Start of Data extracts

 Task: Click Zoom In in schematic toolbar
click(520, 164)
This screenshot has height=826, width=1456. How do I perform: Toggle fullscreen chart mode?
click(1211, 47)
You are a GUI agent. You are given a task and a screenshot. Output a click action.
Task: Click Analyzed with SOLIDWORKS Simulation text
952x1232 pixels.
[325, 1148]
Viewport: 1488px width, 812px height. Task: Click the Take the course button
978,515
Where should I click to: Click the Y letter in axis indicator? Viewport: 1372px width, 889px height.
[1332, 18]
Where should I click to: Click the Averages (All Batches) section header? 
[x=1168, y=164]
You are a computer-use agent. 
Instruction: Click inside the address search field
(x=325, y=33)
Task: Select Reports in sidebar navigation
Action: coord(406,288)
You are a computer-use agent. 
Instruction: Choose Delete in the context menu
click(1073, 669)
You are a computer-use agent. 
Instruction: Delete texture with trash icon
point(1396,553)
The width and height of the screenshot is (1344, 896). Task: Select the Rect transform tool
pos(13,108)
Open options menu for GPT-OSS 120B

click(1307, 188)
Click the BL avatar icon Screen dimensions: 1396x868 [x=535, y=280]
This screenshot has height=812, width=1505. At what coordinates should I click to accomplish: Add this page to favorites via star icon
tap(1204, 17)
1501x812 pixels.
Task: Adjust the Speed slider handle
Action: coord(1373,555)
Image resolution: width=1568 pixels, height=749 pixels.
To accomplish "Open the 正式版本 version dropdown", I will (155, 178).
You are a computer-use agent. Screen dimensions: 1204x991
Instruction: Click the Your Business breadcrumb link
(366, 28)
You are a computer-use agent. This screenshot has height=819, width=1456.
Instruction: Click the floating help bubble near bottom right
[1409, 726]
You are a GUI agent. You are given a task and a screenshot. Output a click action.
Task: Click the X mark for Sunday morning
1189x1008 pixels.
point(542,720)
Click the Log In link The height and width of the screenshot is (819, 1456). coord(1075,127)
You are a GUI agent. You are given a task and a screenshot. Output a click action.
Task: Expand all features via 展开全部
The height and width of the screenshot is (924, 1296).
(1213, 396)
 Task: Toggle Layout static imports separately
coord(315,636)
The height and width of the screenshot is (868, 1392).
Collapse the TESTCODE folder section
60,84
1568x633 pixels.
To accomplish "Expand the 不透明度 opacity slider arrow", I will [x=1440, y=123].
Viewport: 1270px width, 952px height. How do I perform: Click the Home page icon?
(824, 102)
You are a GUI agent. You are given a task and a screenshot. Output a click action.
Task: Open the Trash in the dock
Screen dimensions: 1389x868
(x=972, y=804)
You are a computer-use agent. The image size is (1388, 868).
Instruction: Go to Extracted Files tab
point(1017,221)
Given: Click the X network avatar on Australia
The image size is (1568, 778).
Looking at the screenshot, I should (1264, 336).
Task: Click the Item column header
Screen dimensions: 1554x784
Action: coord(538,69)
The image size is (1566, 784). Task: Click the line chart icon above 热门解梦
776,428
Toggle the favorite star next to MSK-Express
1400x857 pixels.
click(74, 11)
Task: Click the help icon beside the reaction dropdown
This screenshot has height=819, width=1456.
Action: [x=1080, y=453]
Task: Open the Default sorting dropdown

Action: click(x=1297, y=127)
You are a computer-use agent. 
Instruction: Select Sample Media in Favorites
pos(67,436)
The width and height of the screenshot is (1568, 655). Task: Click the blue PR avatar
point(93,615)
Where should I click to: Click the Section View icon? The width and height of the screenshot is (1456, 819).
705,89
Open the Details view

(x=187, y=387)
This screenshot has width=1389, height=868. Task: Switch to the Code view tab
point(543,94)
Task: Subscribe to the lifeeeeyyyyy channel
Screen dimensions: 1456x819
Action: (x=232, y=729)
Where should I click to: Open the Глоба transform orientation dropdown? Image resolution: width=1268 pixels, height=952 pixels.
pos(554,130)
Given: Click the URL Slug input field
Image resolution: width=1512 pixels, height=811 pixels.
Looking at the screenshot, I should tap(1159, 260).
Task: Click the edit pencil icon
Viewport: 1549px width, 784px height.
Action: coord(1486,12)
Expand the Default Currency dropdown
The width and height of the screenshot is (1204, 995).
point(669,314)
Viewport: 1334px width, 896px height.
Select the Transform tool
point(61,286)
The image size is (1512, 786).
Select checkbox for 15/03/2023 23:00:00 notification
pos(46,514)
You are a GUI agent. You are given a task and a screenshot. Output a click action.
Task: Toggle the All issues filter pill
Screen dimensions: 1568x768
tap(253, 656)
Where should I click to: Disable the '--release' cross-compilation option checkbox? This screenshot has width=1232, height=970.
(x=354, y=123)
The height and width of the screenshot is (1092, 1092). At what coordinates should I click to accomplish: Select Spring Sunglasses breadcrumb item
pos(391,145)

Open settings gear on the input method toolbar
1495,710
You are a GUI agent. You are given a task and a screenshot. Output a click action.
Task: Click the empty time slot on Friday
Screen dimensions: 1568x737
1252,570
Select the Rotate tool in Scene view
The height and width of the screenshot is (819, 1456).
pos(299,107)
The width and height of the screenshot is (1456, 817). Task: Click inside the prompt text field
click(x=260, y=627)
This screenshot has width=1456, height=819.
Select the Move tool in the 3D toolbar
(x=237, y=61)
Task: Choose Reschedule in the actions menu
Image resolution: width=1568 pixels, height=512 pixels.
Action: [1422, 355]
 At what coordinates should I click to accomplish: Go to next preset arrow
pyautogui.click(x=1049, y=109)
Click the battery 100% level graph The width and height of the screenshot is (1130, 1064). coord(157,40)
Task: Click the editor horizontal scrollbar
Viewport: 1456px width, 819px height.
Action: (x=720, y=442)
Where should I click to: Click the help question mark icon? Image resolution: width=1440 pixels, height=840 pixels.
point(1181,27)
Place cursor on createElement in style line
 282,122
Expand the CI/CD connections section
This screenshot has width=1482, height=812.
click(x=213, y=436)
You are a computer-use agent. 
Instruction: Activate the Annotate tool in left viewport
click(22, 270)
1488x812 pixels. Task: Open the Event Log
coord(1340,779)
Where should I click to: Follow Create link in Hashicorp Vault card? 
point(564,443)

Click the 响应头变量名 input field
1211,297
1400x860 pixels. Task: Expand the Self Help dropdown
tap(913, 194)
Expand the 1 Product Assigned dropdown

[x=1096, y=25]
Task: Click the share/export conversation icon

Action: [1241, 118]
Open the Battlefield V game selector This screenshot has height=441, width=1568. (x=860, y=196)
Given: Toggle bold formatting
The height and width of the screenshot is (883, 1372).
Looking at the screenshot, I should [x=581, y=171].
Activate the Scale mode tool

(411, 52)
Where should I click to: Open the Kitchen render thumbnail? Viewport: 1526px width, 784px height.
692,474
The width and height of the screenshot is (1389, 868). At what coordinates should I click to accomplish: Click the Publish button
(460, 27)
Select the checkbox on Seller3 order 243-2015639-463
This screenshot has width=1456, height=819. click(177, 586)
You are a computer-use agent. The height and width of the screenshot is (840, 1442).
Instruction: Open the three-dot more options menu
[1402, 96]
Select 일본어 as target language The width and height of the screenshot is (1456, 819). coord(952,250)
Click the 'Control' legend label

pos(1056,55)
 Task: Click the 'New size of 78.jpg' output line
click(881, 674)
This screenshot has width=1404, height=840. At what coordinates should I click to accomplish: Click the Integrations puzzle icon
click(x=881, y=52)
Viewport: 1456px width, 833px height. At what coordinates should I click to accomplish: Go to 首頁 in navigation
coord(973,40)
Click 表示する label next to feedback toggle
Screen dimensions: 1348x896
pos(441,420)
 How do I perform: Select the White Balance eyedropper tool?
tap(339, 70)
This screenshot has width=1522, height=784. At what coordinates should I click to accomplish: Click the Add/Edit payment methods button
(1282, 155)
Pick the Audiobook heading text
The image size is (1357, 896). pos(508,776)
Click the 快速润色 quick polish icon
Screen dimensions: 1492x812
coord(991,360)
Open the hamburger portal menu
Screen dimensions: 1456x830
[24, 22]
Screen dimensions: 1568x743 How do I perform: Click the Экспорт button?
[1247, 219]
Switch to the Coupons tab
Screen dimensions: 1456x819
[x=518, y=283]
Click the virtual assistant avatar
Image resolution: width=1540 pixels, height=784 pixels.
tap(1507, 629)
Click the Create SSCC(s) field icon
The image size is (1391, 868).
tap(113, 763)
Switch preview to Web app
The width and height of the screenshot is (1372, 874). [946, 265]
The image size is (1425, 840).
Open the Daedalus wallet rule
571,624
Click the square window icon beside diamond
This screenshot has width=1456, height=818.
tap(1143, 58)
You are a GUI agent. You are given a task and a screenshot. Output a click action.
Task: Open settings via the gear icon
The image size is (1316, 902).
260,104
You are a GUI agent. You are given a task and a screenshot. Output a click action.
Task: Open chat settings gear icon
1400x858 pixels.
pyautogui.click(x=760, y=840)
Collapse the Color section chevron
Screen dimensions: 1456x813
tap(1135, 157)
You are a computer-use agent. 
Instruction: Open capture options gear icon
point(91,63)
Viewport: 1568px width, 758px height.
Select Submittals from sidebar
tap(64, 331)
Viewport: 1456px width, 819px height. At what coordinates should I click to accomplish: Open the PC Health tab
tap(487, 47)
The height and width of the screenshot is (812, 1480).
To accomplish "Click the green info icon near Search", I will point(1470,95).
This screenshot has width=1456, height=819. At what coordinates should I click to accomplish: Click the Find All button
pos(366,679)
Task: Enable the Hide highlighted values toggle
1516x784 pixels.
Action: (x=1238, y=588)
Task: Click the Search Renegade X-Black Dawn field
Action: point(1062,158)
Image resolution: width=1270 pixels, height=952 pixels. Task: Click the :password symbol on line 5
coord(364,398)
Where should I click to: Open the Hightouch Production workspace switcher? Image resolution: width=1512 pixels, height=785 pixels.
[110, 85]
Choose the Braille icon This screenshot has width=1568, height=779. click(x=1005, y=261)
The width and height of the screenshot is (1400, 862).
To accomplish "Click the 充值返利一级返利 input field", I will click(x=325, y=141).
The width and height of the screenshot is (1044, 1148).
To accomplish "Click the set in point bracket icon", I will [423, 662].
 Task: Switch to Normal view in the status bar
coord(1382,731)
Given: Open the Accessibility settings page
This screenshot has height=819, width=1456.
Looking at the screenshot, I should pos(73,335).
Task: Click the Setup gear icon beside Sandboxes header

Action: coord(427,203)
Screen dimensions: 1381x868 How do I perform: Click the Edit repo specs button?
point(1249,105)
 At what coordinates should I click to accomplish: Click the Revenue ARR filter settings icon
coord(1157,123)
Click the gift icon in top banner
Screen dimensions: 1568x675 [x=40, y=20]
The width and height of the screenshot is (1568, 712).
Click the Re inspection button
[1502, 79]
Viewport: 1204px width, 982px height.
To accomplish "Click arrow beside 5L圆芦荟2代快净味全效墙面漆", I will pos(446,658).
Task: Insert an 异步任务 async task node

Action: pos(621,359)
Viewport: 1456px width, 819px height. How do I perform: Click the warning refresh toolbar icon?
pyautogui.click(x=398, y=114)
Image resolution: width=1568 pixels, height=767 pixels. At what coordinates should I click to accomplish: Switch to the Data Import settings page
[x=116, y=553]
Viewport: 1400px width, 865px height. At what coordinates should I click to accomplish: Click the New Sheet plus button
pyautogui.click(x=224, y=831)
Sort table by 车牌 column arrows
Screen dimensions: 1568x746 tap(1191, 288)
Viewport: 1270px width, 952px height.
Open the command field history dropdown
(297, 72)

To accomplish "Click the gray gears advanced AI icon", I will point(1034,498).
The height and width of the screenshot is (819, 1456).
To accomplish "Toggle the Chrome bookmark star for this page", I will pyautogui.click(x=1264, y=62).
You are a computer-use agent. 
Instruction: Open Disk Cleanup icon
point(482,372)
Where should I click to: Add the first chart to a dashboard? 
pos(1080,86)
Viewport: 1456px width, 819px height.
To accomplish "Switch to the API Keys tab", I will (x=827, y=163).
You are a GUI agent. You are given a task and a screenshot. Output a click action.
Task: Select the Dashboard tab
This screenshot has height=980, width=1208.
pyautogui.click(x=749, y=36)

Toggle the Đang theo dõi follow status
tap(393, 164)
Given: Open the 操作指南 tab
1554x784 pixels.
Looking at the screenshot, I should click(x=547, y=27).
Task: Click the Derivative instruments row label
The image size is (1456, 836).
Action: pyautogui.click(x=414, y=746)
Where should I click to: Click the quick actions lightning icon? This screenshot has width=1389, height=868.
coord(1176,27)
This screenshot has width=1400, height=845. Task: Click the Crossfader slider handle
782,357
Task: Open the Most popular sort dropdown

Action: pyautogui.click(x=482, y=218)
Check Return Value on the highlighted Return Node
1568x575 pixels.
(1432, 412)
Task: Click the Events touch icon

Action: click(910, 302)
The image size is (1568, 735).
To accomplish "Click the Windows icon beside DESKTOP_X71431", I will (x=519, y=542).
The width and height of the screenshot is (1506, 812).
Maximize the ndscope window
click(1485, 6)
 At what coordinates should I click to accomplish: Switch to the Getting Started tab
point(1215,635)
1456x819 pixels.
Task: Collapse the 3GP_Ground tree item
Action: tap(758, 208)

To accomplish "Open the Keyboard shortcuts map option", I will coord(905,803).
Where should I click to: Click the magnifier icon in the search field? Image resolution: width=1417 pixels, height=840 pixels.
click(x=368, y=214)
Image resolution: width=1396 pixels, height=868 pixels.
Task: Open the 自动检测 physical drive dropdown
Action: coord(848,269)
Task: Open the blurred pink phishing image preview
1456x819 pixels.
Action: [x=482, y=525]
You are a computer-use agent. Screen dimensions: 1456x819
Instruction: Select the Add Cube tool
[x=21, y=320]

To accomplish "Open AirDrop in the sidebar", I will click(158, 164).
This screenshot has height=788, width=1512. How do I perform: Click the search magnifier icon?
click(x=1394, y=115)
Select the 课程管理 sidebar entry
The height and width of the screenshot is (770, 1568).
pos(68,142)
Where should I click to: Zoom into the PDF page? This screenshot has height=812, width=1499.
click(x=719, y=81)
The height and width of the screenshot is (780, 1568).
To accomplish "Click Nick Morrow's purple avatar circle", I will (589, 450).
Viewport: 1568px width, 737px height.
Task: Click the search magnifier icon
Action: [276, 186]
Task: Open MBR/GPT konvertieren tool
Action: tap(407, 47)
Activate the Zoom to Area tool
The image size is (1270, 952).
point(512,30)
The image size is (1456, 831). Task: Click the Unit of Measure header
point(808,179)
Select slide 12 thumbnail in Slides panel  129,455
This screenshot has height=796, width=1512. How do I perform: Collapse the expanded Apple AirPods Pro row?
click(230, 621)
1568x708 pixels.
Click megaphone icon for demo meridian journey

End of Data extracts

Show me every line of the entries above that holds "highlighted".

**The completed task**
Task: Enable the Hide highlighted values toggle
Check Return Value on the highlighted Return Node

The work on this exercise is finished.